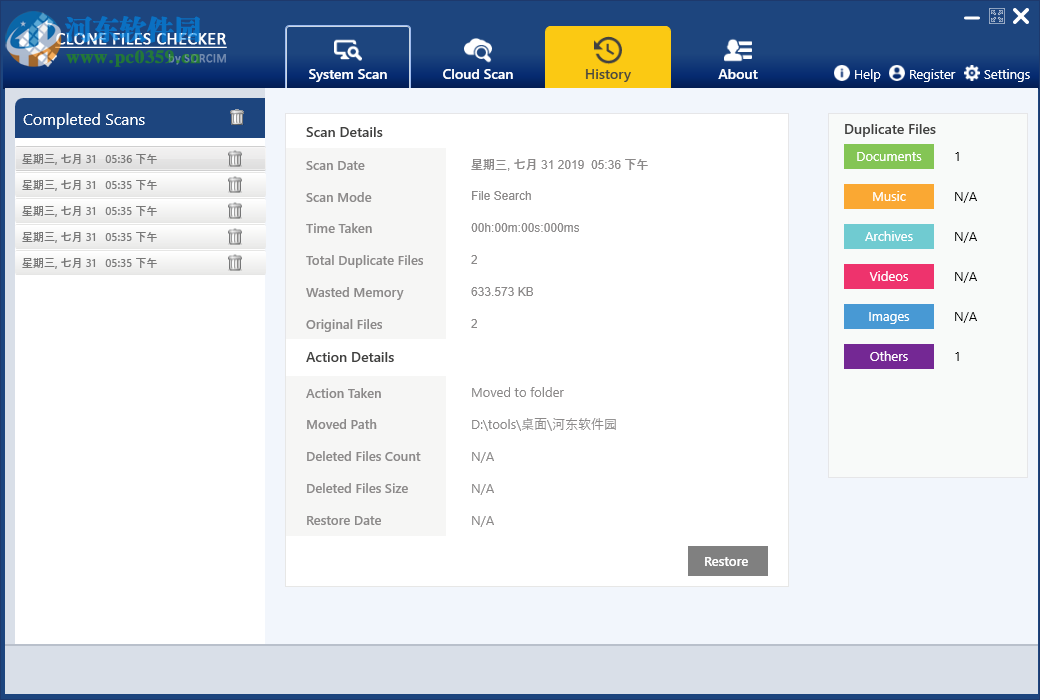Click the History clock icon
This screenshot has width=1040, height=700.
[x=607, y=46]
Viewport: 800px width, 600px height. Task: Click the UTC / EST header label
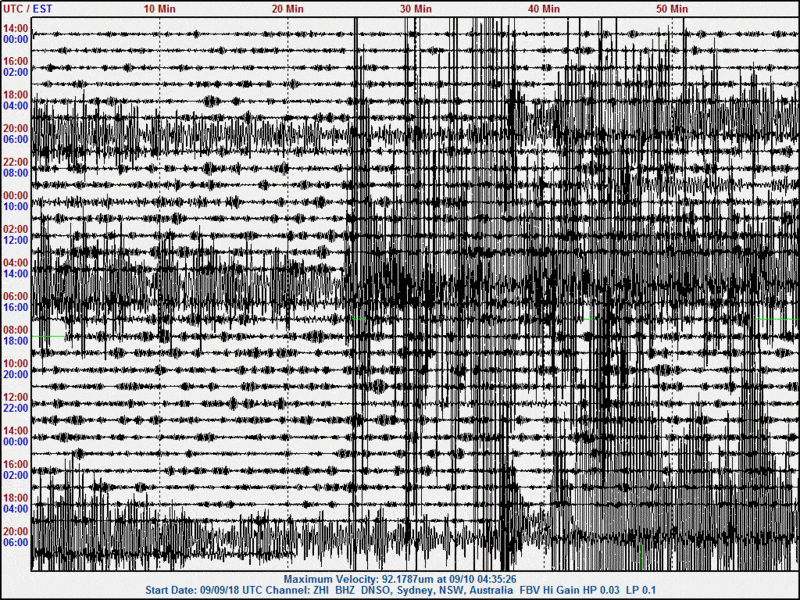coord(28,8)
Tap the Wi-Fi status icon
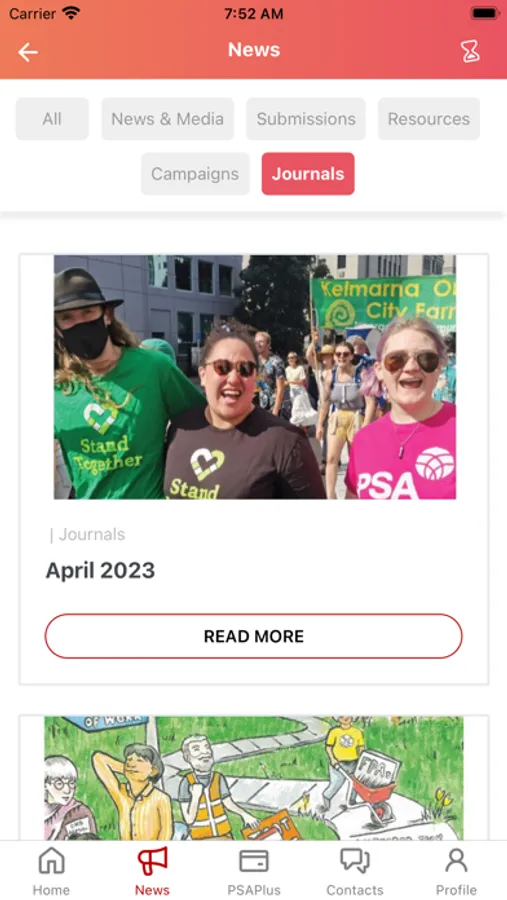 pos(71,13)
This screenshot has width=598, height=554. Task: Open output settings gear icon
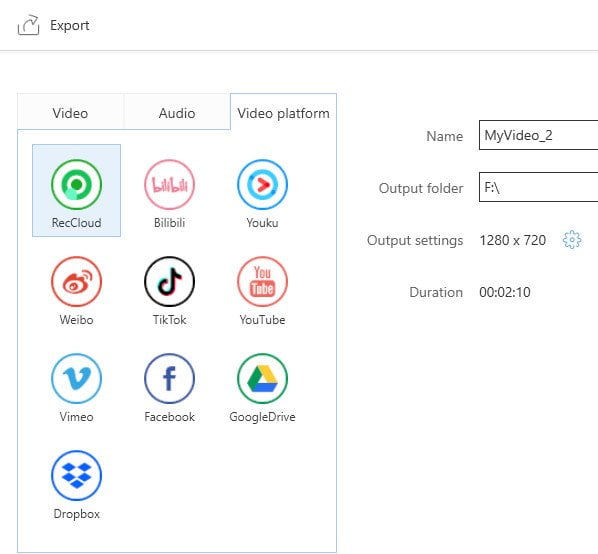(572, 240)
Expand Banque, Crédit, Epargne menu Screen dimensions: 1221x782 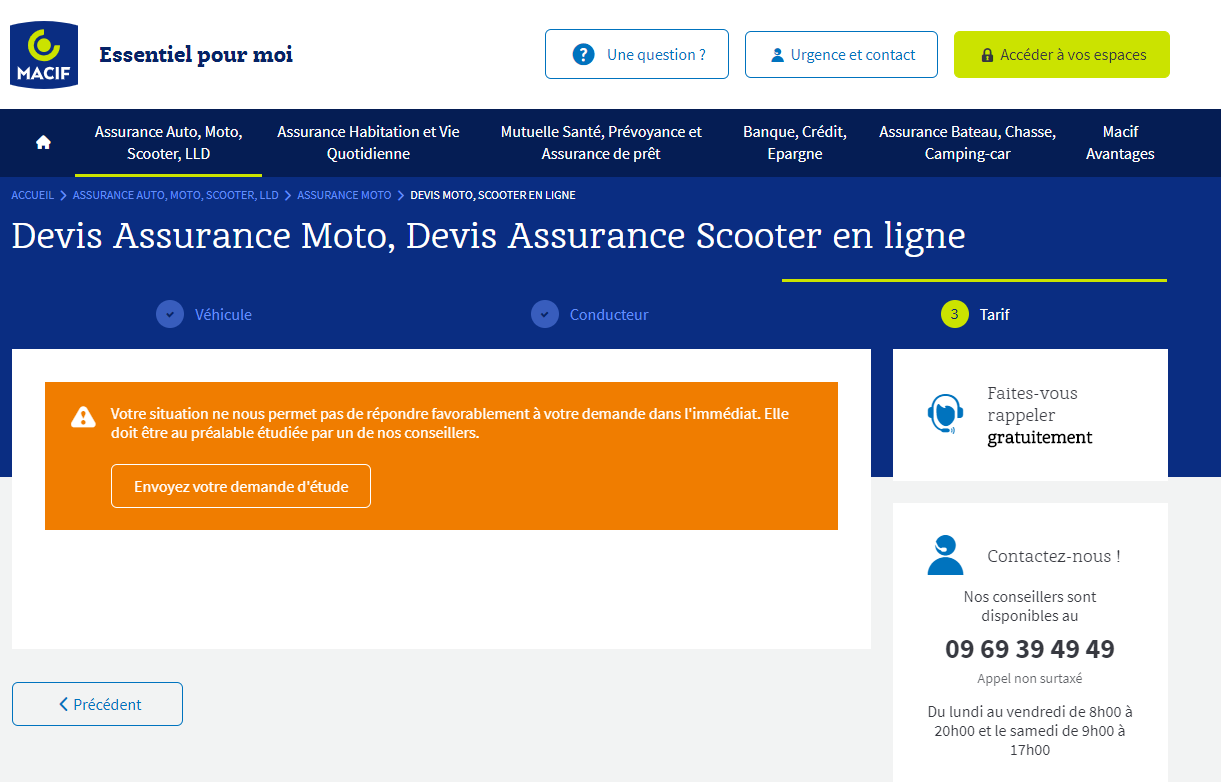click(794, 142)
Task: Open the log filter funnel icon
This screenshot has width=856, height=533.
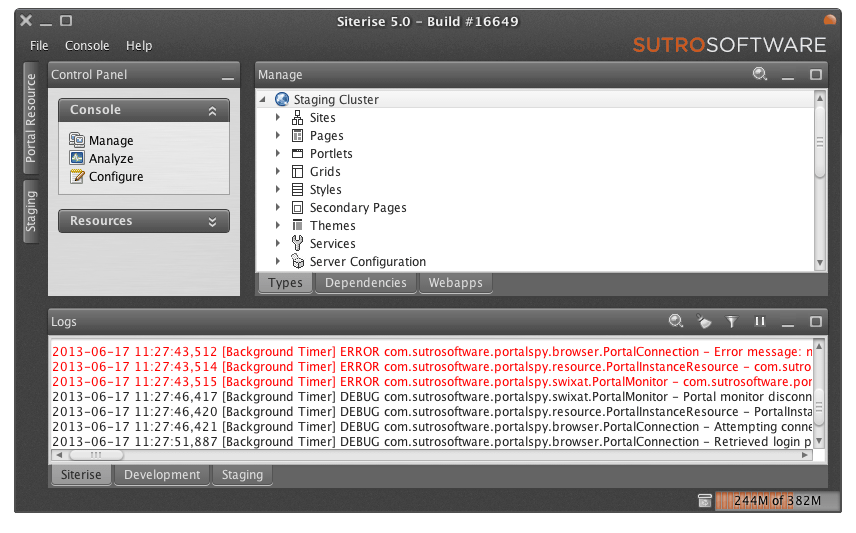Action: (732, 322)
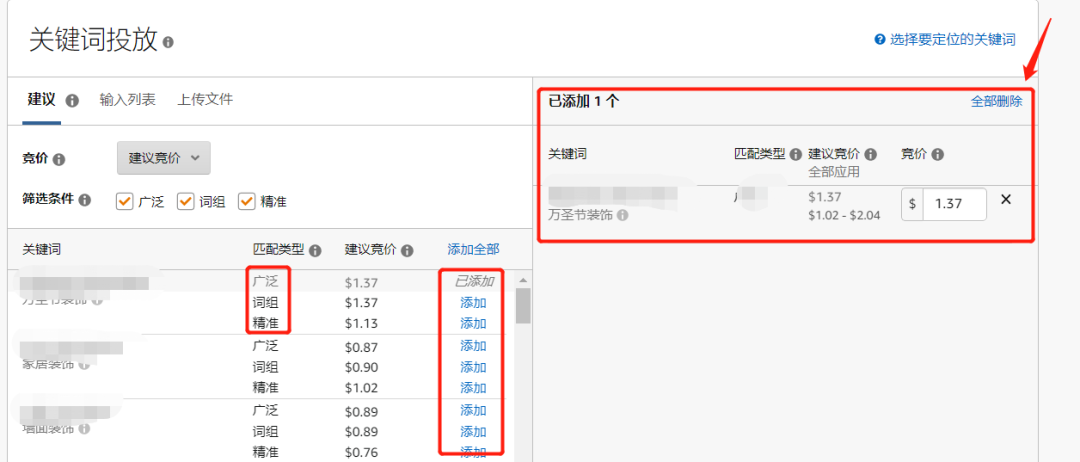Click the bid input field showing 1.37
The image size is (1080, 462).
953,203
════════
About this exercise
Your answer must be the lines from the one containing "Task: Open the log filter funnel icon" through the last line of the records, both included, written out exactly and without pictures.

The completed task
Task: Open the log filter funnel icon
This screenshot has width=856, height=533.
Action: (732, 322)
Click the bid input field showing 1.37
The image size is (1080, 462).
953,203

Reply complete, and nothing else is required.